The narrative, the natural selection gives us the capacity to feel happy, and then passes on the genes, fascinates me deeply. I never thought that there exists such wonderful theory in them before. Even after reading it, I still consider it inconceivable. Natural selection did not design our minds to think directly about how best to pass on out genes. Instead, it gave us the capacity to feel happy, and then it made the experience of happiness contingent on doing the things that help our genes to get into the next generation. The reason that falling in love makes us happy is that those of our ancestors who liked falling in love were more likely to pass on their genes tan those who preferred solitude. And in the stone age and before , the only way for our ancestors to be happy was by doing the things that helped them to pass on the genes. How amazing!
6.
Robots can really have emotions in the future? Another controversial topic. I have seen the film 'terminator' and 'the bicentennial man' before I read the book. At that time, I just regard them as recreational films. However, it gives us a brand-new view to think about whether it can be a reality.
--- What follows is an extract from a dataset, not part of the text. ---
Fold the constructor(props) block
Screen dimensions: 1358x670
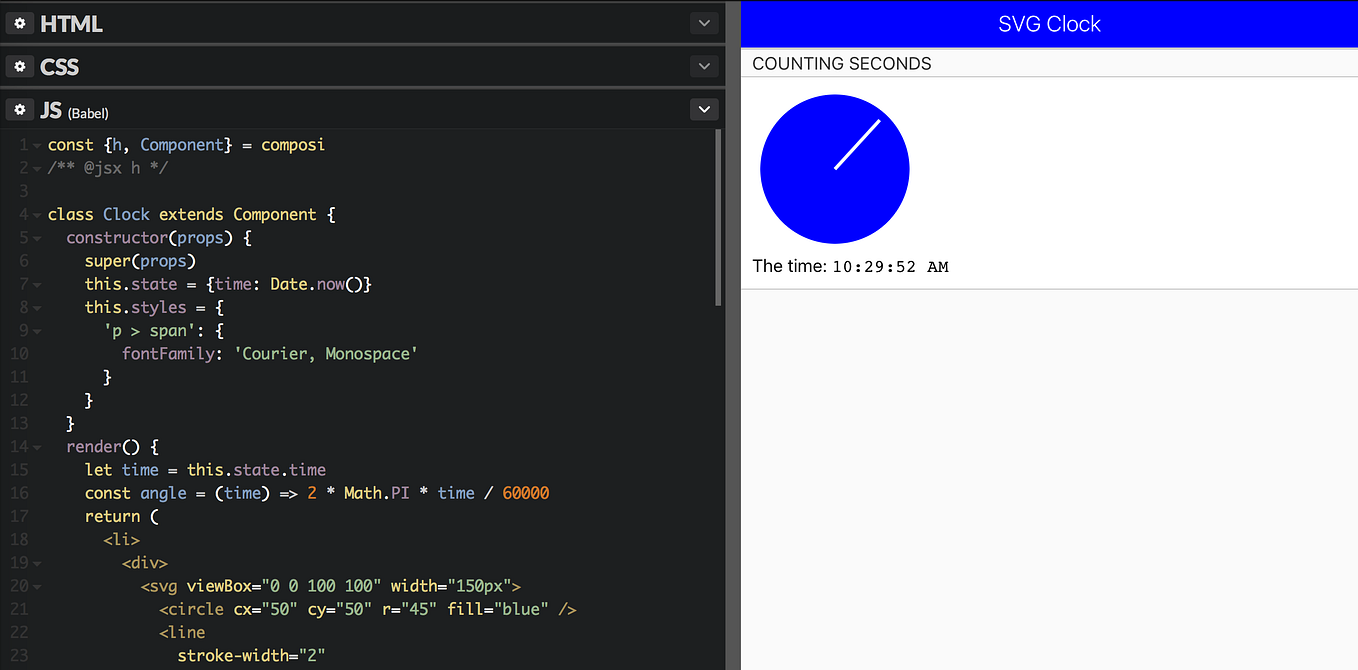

I have never heart before that computers can evolve their own programs. A relatively recent branch of computer science, known as artificial life, is experimenting with just such self-evolving software. Instead of writing the program themselves, computer scientists working in artificial life generate random sequences of instructions, and allow these mini-programs to compete with each other for space on the computer's hard disk. The programs that perform better than others in the task at hand are allowed to male copies of themselves and occupy more memory space, while those that perform badly are erased, the copying process, however, is deliberately made imperfect, so that the occasional error creeps in. this provides for the generation of mutant programs, some of which are even better at performing the chosen task than their parents and so cone to dominate the hard disk. If this process is repeated for many generations, the beneficial mutations accumulate, leading to exceptionally effective programs that no human could have designed by normal methods. In fact, it is evolution by natural selection.
7.
After reading the book, I also come up with a question about feeling moved. What's it? The word 'move' in the dictionary is explained to cause somebody to have strong feelings, especially of sympathy or sadness. So feeling moved is emotion or a mood? Is it the basic one, the special one or the higher cognitive one? I discovered that some people are very easy to be moved, poems for example, while other people are hard to be moved. What's it concerned with? That is a question which to be studied deeply.
With the closure of the book, the emotion of satisfaction rise in my heart. Surely, I have already learnt more than before about this topic. This book opens a new field for me to learn and I will study further. I want to say thanks again to this book, Emotion----A very short introduction.